:: Aufgaben ::
- 1) Schreib alle Bände der Reihe auf, die in der Buchbesprechung mit ihrem Titel vorkommen.
- 2) Welchen Namen hat Star laut der Buchbesprechung eigentlich?

:: Textauszug ::
Die Autorin Lucinda Riley versteht es den Leser abzuholen und mit ihr auf eine Reise zu nehmen. Star d`Aplièse ist eine von sechs Schwestern, die, nach dem Tod ihres geliebten Vaters Pa Salt, durch sein Testament, auf eine Reise geschickt wird, zu ihren Wurzeln.image

Nachdem ihr Vater gestorben war, hinterließ er seinen sechs Töchtern, die alle adoptiert wurden, einen Hinweis auf ihre Herkunft, mit Koordinaten.

Er ermutigte sie, diese Reise anzutreten um so mehr über sich und ihre Geburt herauszufinden.

Die sieben Schwestern wurden nach dem Siebengestirn der Plejaden benannt. Allerdings, die Siebte, Merope fehlte.

Nach dem ersten Band: die sieben Schwestern und dem zweiten Band: Die Sturmschwester kam nun Band Nr. 3 Die Schattenschwester.

Die Schattenschwester beschreibt Star treffend mit einem Wort. Der Leser wird in die Vergangenheit von Star gezogen, die eigentlich Asterope heißt.

Der dritte Band ist wieder phänomenal gelungen, die Geschichte um ihre Vergangenheit, sowie die Geschichte um sie zu erfahren fesselt den Leser vom ersten Augenblick an.

Star, die Schattenschwester, deshalb, weil sie im Schatten von Cece kaum einer zu beachten scheint, blüht auf, während ihrer Suche. Sie löst sich aus der Abhängigkeit, geht zum ersten Mal eigene Wege, wird allerdings immer wieder vom schlechten Gewissen überrannt, weil sie ihre Schwester allein lässt.

Das Schicksal greift nach ihr mit starker Hand und sie begibt sich auf die Suche nach ihrer Herkunft.

Ein wunderschönes Buch, welches ich kaum aus der Hand legen konnte. Der Schreibstil lässt sich flüssig lesen, das Buch ist stimmig.

Es ist immer wieder ein Genuss, ein Teil dieser außergewöhnlichen Reihe in den Händen zu halten. Die sieben Schwestern ist eine Buchreihe die mich sehr begeistert. Natürlich warte ich auch gleich schon mit Spannung auf den nächsten Teil.

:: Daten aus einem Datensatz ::
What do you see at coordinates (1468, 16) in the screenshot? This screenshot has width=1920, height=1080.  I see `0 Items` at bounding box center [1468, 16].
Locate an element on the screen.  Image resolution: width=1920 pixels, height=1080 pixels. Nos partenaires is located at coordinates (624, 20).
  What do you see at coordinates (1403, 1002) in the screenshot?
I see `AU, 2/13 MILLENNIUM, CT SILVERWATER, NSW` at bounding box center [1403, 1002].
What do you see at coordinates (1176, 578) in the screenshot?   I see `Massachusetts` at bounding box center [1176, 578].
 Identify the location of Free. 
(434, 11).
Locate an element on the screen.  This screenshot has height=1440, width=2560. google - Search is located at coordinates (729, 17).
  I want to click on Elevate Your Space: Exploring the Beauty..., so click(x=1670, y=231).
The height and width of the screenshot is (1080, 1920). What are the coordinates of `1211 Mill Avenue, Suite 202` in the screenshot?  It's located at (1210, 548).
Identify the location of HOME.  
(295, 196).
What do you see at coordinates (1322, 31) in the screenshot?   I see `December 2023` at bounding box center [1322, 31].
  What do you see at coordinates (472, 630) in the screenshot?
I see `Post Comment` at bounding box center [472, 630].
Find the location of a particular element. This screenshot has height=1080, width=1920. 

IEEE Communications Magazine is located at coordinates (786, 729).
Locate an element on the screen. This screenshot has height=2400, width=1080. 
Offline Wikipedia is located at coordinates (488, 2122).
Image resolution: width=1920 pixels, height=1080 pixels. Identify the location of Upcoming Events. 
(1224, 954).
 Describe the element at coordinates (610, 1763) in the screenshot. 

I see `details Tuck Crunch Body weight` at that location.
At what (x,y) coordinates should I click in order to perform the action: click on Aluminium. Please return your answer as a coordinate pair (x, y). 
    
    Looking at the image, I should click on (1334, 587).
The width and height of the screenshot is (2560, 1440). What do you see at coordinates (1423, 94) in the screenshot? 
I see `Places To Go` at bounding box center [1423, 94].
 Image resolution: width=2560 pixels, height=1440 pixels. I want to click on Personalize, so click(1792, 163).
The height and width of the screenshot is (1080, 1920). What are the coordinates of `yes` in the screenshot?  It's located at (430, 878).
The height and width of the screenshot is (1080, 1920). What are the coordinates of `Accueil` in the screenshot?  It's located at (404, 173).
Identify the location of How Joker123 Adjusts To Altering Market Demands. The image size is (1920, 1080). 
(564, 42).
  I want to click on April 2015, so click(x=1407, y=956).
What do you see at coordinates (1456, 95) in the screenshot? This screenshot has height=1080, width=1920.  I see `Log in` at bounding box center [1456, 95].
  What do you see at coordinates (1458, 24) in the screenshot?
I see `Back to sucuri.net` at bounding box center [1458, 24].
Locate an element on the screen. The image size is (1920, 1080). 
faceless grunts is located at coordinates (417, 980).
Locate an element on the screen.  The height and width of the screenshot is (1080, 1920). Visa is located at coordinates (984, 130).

:: Antworten ::
- 1)
- Die sieben Schwestern (Band 1)
- Die Sturmschwester (Band 2)
- Die Schattenschwester (Band 3)

- 2) Star heißt eigentlich Asterope.